All I know is teaching children should include a respect for God Jesus and the Holy Spirit as in my mind if we do not have respect for a higher authority then by default we are THE authority and that has never worked out well for the individual that thinks that way IMHO.
my father was a bastard i never got to learn anything from him. a few men tried to teach me stuff later on but eventually i learned everything myself through the school of hard knocks. and i still don't know stuff that i should by now. thats why i admired men that take their role as father seriuosly.
Good time to teach them tracking, awareness method morals and manners of the wildlife around them and fishing and as they can cleaning fish, some children can be sensitive so this is age and maturity predicated. I can't recall exactly when I was introduced to processing wild game but as far back as I can remember I watched my father clean coon, fish, rabbits, squirrels, dove, quail, pheasant, turkey hogs and deer and some others, large animals were already field dressed when I got to see them the hunting I was allowed to go on was small game and I only got to shoot now and again until I was about 10 then I had my own pellet gun I could go terrorize the woods near the house.The more important thing I remember was the fantastic meals my mother cooked with most of it she had her limits tree rat coon were not on her edibles list she did like rabbit and the rest, but dad had to butcher them into manageable pieces for her to wrestle in the kitchen. we had a band saw and meat grinder and a butcher paper and tape dispenser man that made butchering easy.
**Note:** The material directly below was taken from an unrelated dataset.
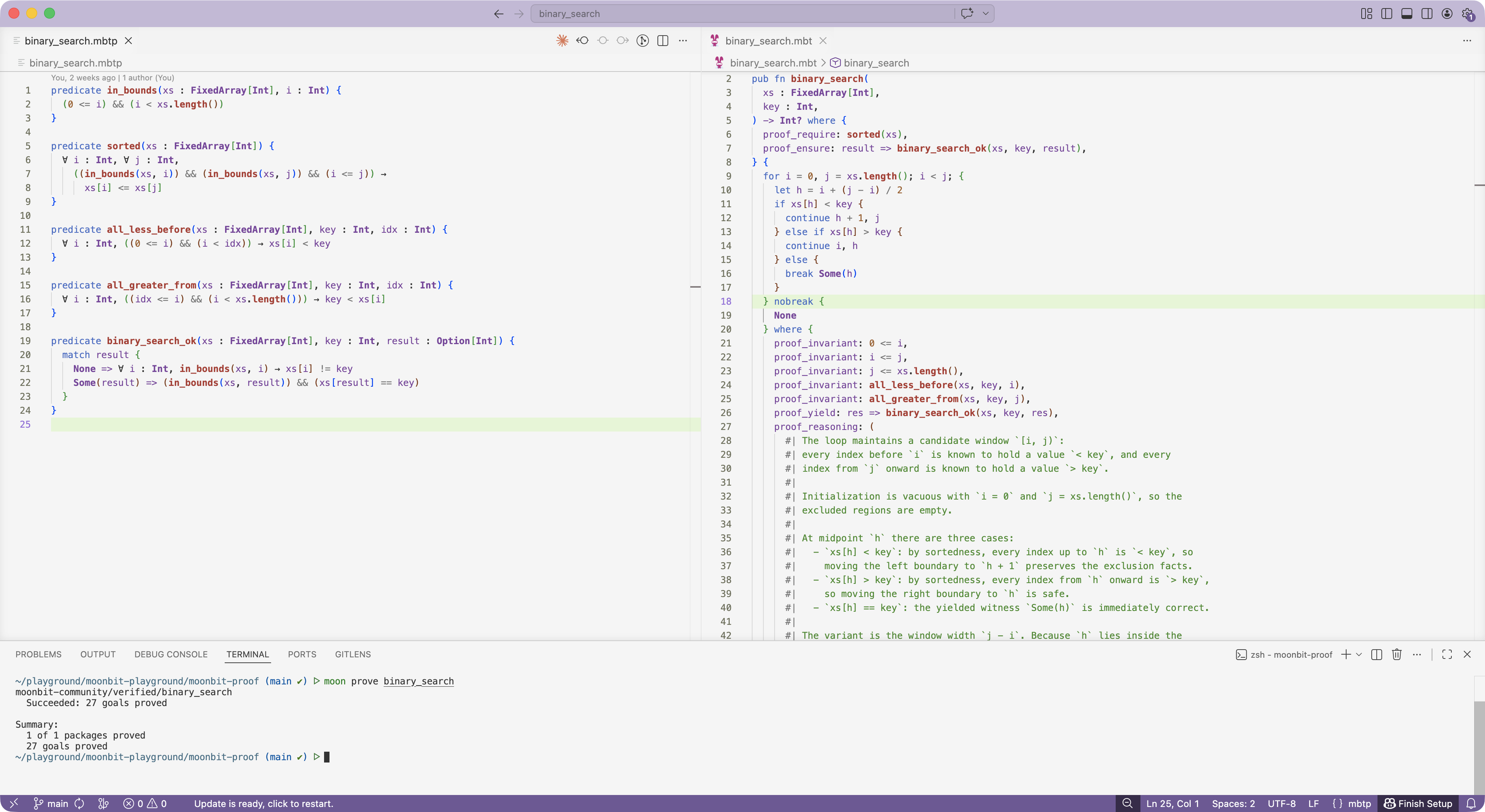
Task: Click the Finish Setup status button
Action: click(1418, 803)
Fish we had a nice oak plank with an electric pump and sink at the boathouse I was taught to filet all fish except perch my mother like them gutted and scaled head off and she would fry them whole.
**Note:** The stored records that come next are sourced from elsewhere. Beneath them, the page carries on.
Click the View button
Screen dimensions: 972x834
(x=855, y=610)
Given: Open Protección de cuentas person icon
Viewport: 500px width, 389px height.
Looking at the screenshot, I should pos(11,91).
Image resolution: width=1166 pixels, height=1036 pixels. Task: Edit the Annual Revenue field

As P210SIG said good times father and son bonding may father had more medals than a Portuguese rear admiral, survival knowledge of living in the depression of war and making do with what little you had and a life of working off times in construction and the oilfield and helping friends as military pay was low. I got to watch and help him do all kinds of things he built most of our second first home and I had to help at the time I did not understand what all that accumulated knowledge would do for me, help and even save my life a time or three. I had no clue that his words would follow me all my life about safety security and the what where and how of just about everything, I never did get that sex talk though today I think that is really important where as in my day it was doubtful you would die from local slap and tickle I guess he figured those military STD movies might work their magic.